* **Exercise description**:
Quote the passage below on adding two chi-squared variables in full, word for word.

* **Provided text**:
──────
Therefore, if $U = Y_1 + Y_2$ and both $Y_1$ and $Y_2$ are
chi-squared distributed with $f_1$ and $f_2$, $Y_1$ and $Y_2$'s
moment generating functions are $(1 - 2t)^{-\frac{f_1}{2}}$ and
$(1 - 2t)^{-\frac{f_2}{2}}$, respectively. Then, using the
property of
moment generating function, \\
\[
\begin{array}{lllll}
M_{y_1+y_2}(t) &=& E(e^{t(y_1+y_2)}) = E(e^{ty_1}e^{ty_2}) =
M_{y_1}(t) M_{y_2}(t)\\
\\
&=& (1 - 2t)^{-\frac{f_1}{2}} (1 - 2t)^{-\frac{f_2}{2}} =
(1 - 2t)^{-\frac{f_1 + f_2}{2}}\\
\end{array}
\]
The last line is a new moment generating function of $U$, and as
its moment generating function shows, it is a chi-squared
distributed with $f_1 + f_2$ degrees of freedom.\\
\\
Proving this in direct way is actually much harder and needs
higher mathematical skill. First, go back to the Bulmer's 3.5.
──────
* **Excerpted data**:
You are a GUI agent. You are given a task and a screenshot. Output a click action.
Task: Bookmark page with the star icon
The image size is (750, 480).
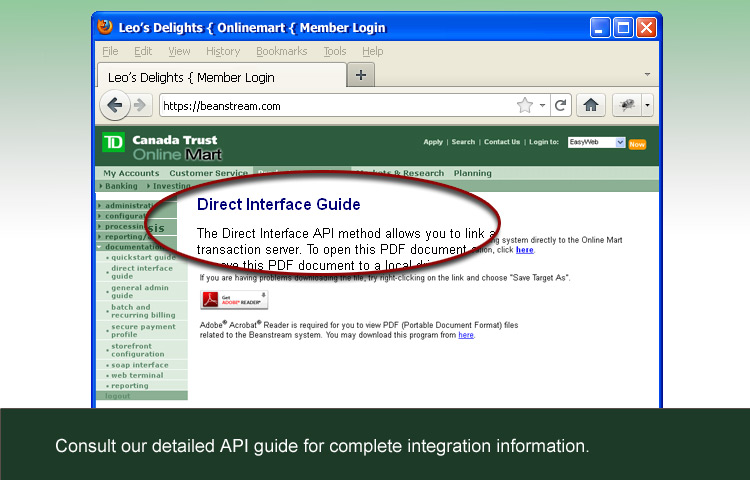[x=524, y=105]
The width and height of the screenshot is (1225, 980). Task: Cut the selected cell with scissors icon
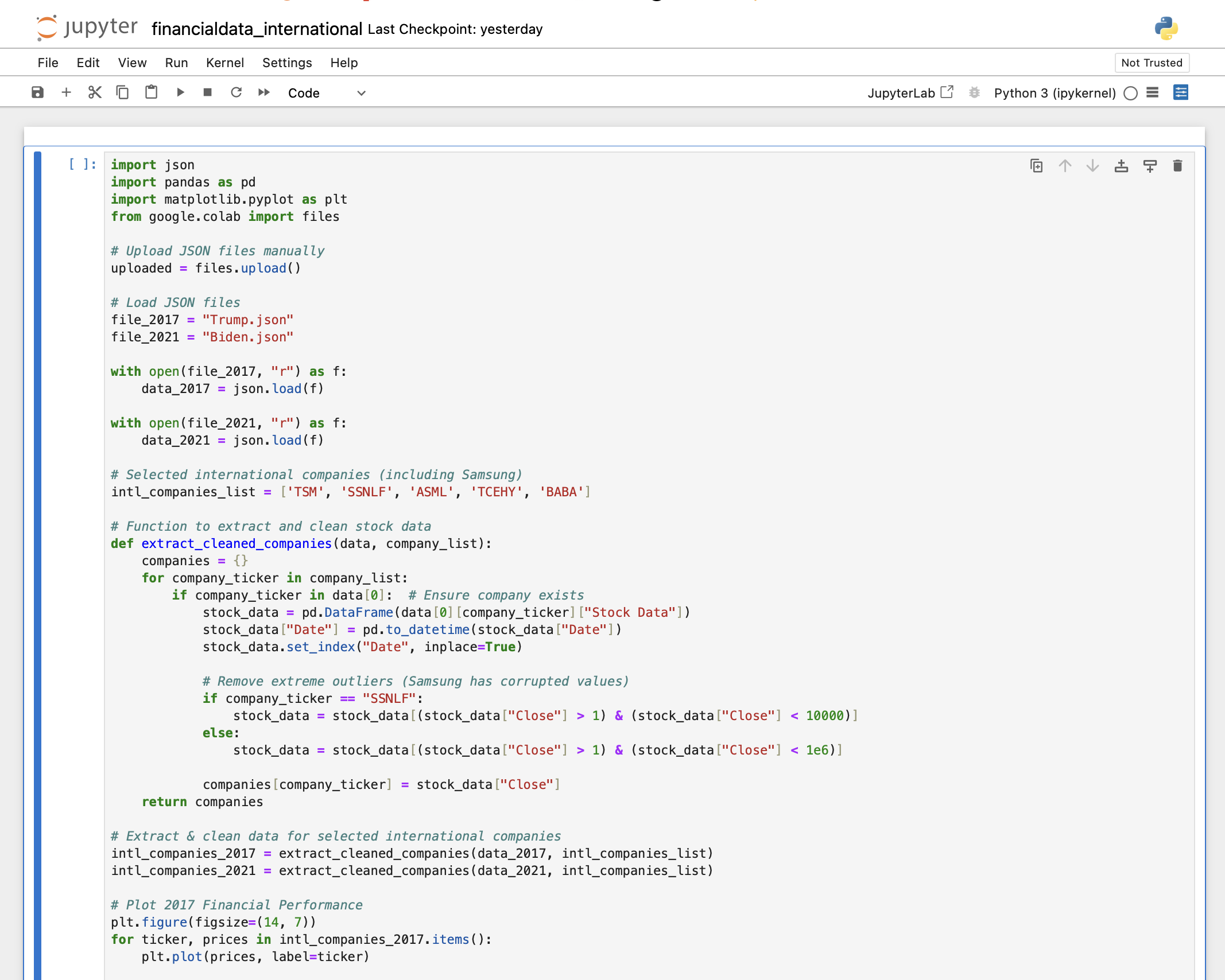[x=94, y=92]
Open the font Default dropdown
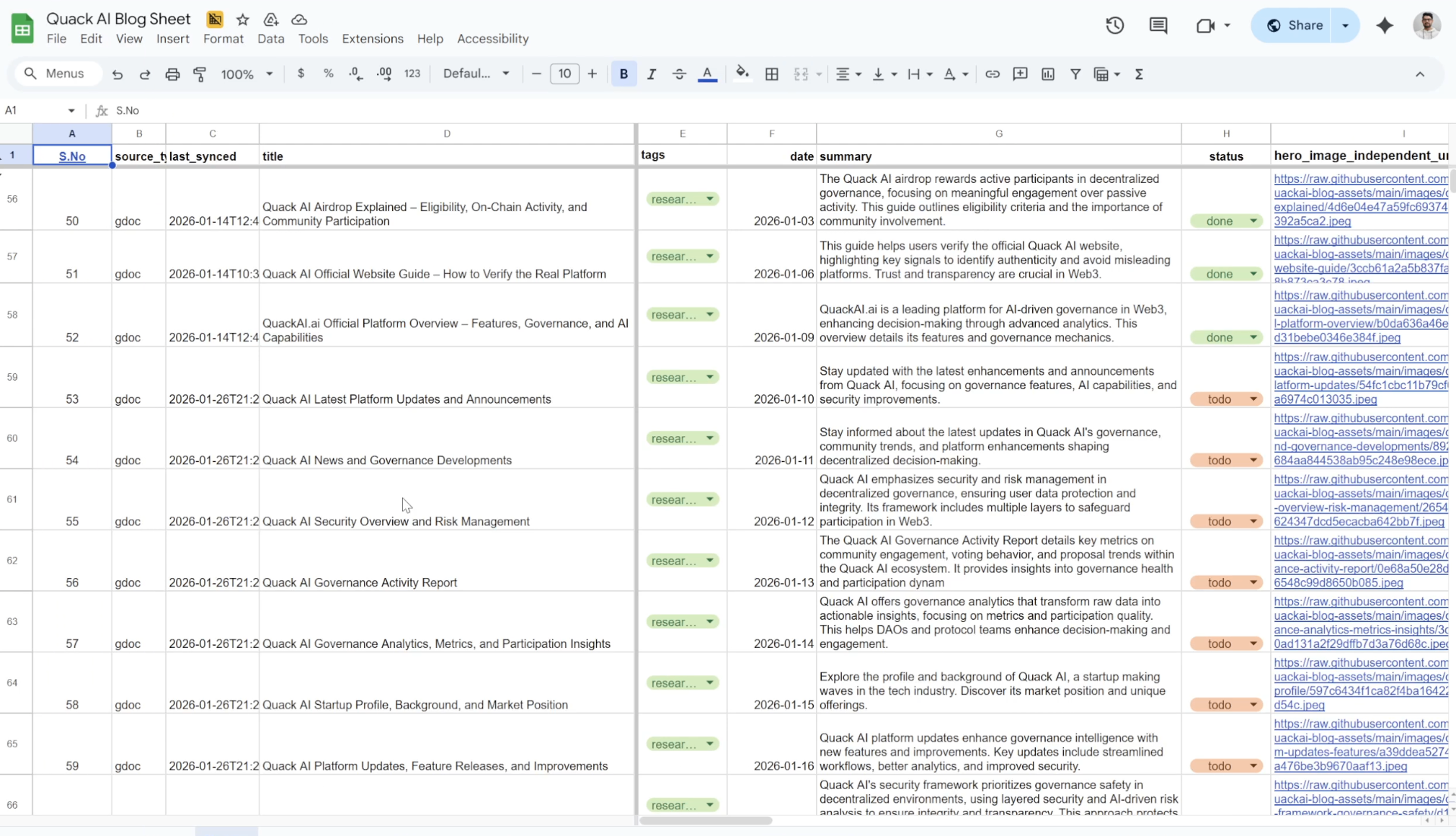Viewport: 1456px width, 836px height. click(x=476, y=74)
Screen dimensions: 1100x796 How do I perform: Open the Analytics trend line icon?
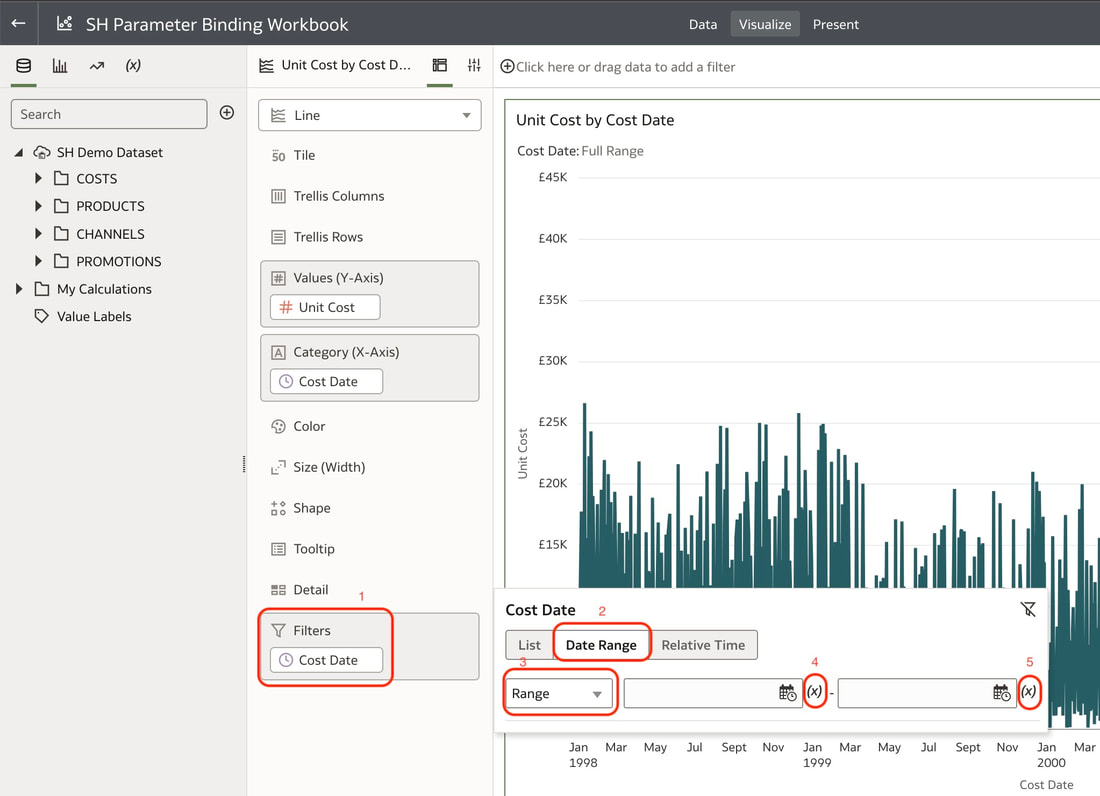[97, 66]
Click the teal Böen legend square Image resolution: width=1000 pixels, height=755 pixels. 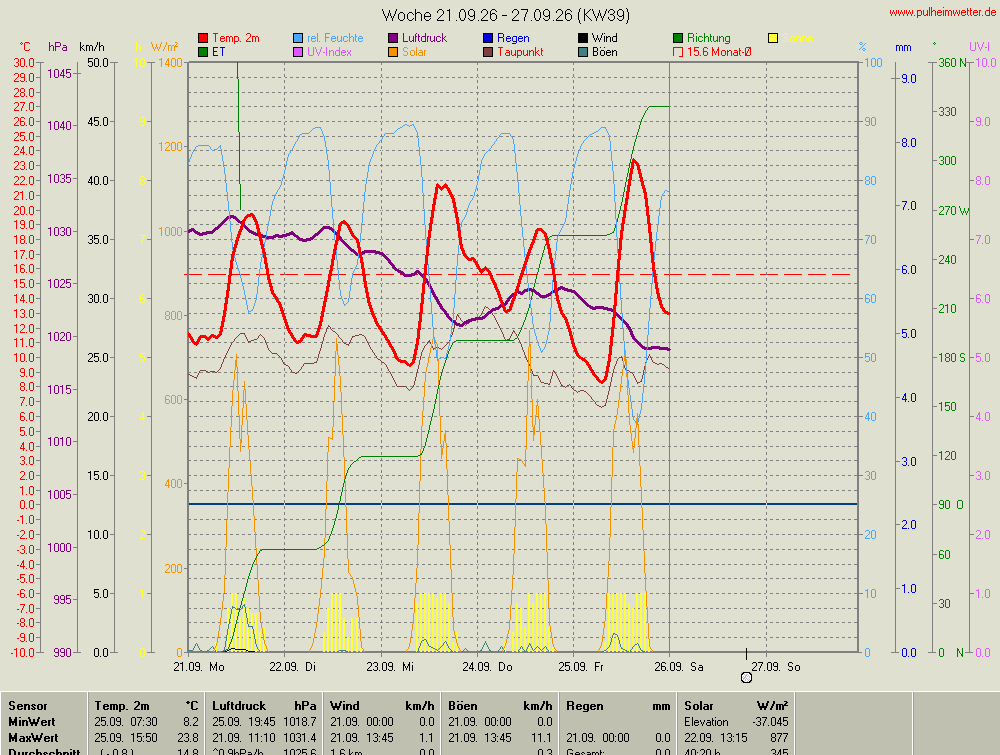(x=583, y=52)
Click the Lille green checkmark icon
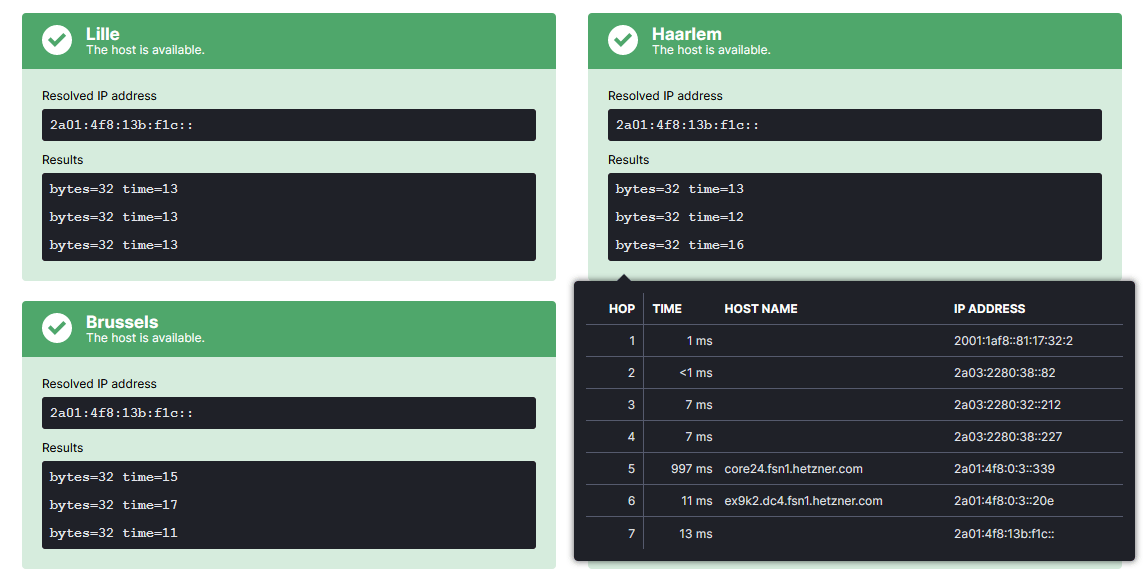 pyautogui.click(x=57, y=40)
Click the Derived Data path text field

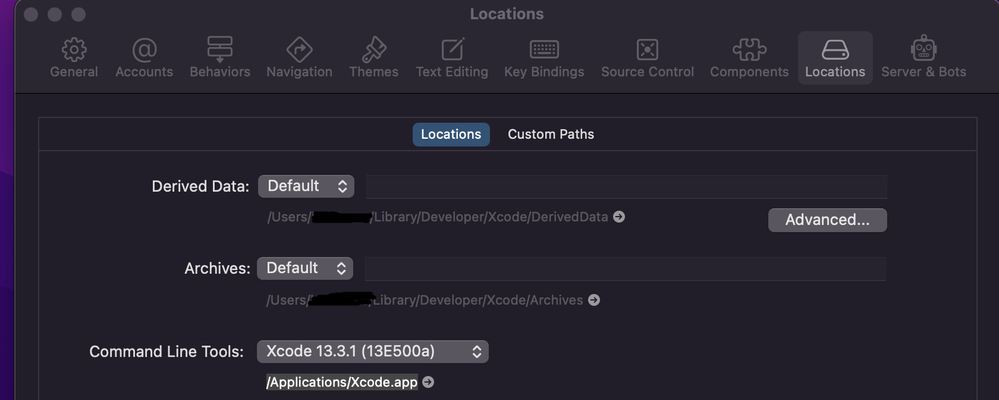(626, 186)
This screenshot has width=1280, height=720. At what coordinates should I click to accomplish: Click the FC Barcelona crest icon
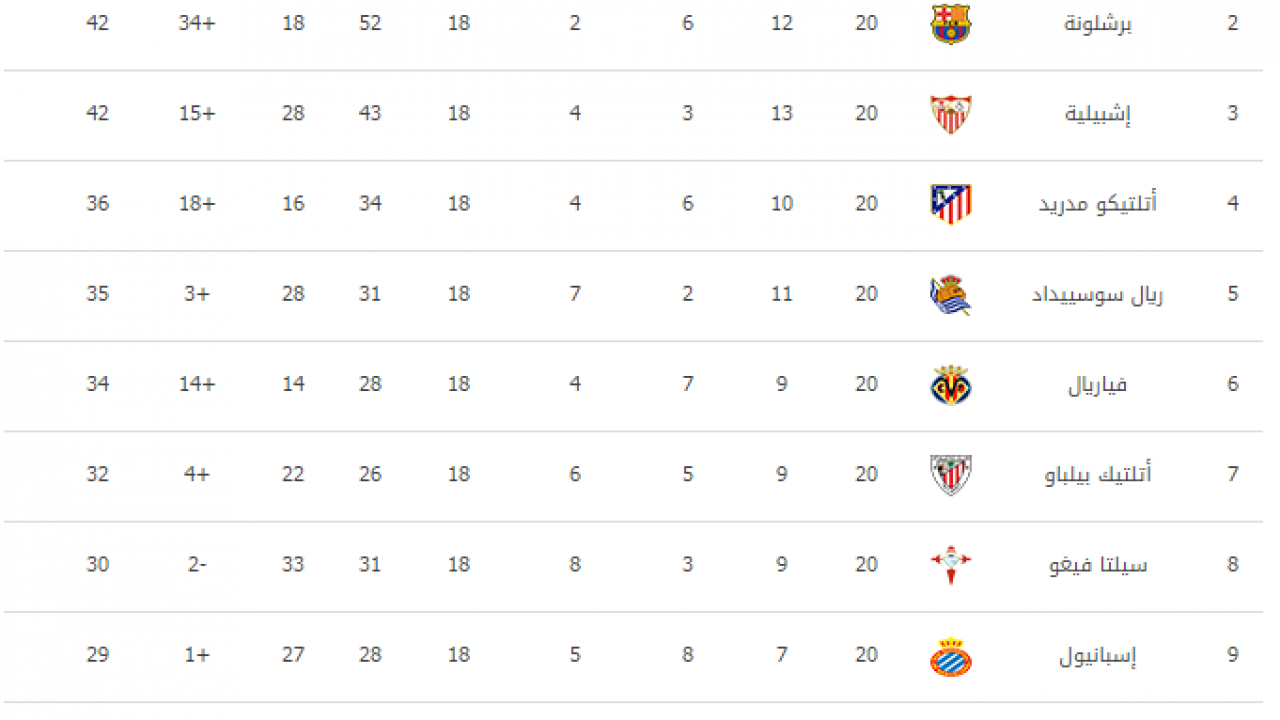(951, 24)
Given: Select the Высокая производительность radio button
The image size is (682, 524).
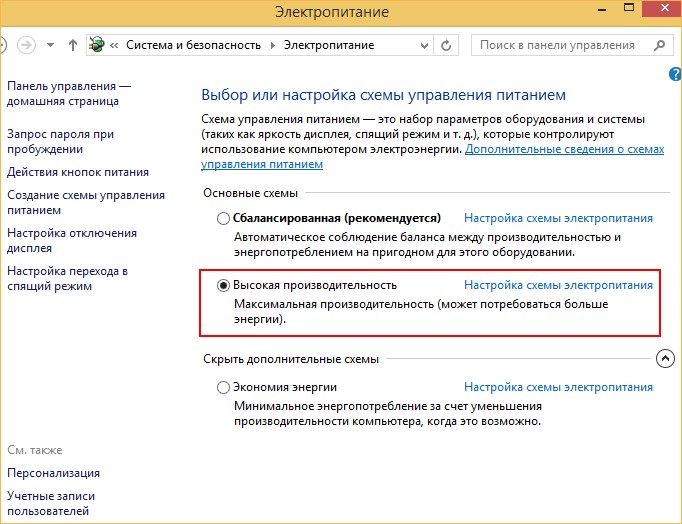Looking at the screenshot, I should [x=223, y=285].
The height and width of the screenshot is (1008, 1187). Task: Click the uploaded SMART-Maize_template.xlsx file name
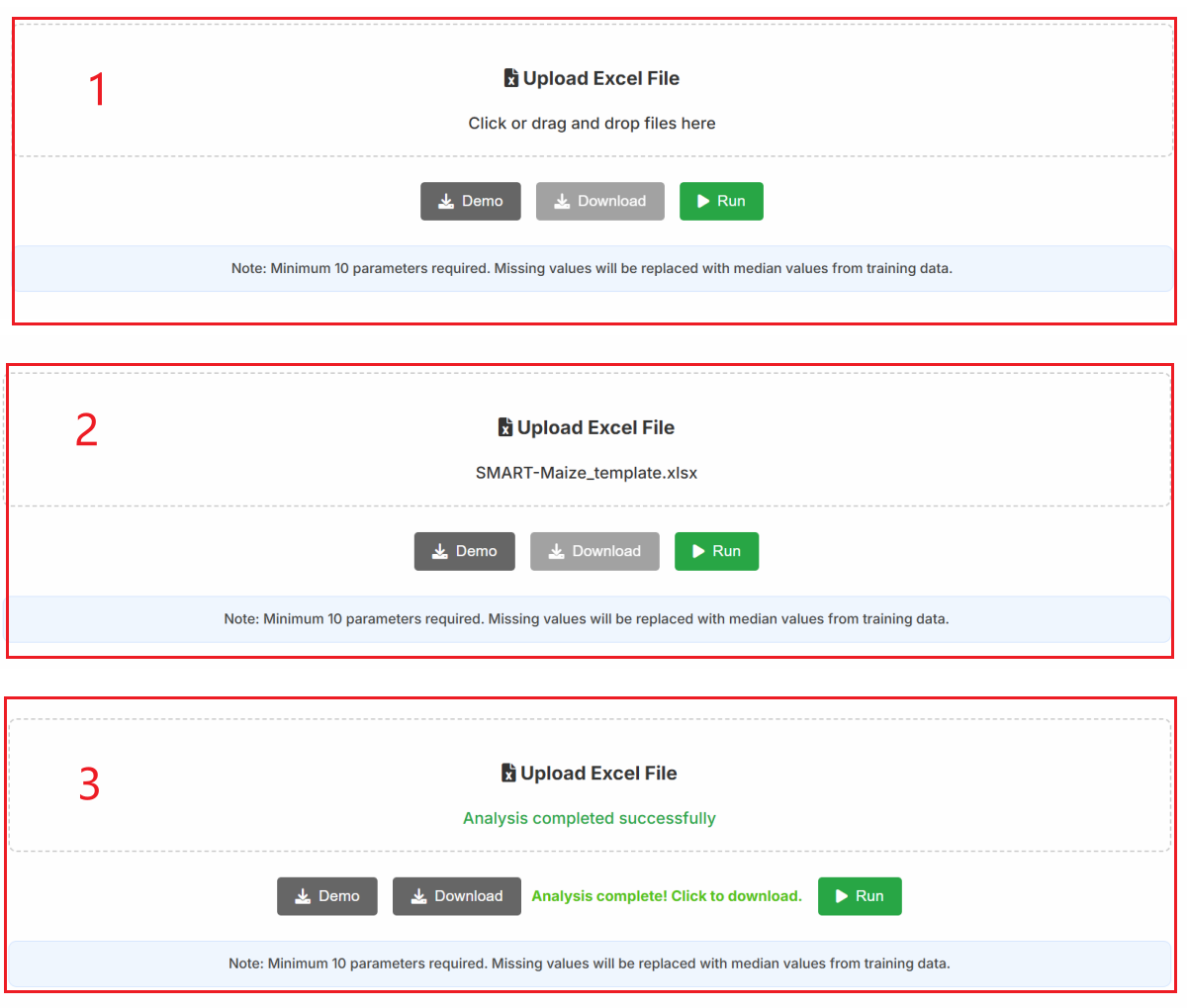click(x=586, y=473)
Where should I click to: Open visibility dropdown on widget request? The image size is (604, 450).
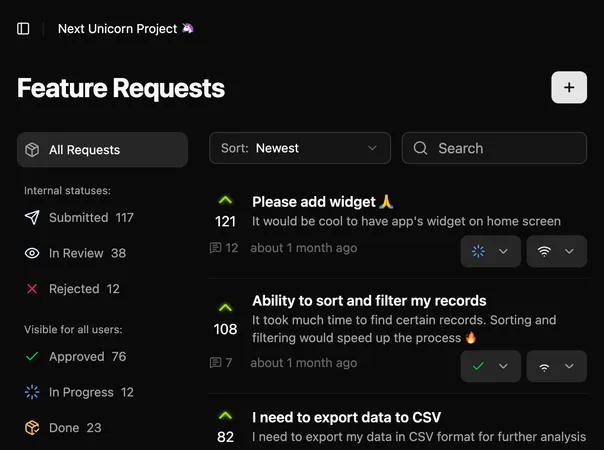[x=556, y=251]
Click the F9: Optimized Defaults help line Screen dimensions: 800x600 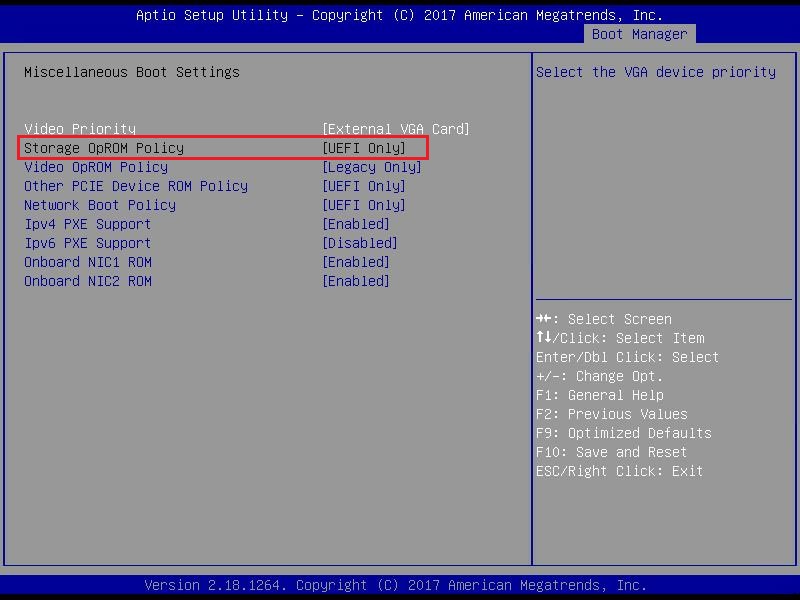pos(624,433)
──────
* **Result**:
Therefore, if $U = Y_1 + Y_2$ and both $Y_1$ and $Y_2$ are
chi-squared distributed with $f_1$ and $f_2$, $Y_1$ and $Y_2$'s
moment generating functions are $(1 - 2t)^{-\frac{f_1}{2}}$ and
$(1 - 2t)^{-\frac{f_2}{2}}$, respectively. Then, using the
property of
moment generating function, \\
\[
\begin{array}{lllll}
M_{y_1+y_2}(t) &=& E(e^{t(y_1+y_2)}) = E(e^{ty_1}e^{ty_2}) =
M_{y_1}(t) M_{y_2}(t)\\
\\
&=& (1 - 2t)^{-\frac{f_1}{2}} (1 - 2t)^{-\frac{f_2}{2}} =
(1 - 2t)^{-\frac{f_1 + f_2}{2}}\\
\end{array}
\]
The last line is a new moment generating function of $U$, and as
its moment generating function shows, it is a chi-squared
distributed with $f_1 + f_2$ degrees of freedom.\\
\\
Proving this in direct way is actually much harder and needs
higher mathematical skill. First, go back to the Bulmer's 3.5.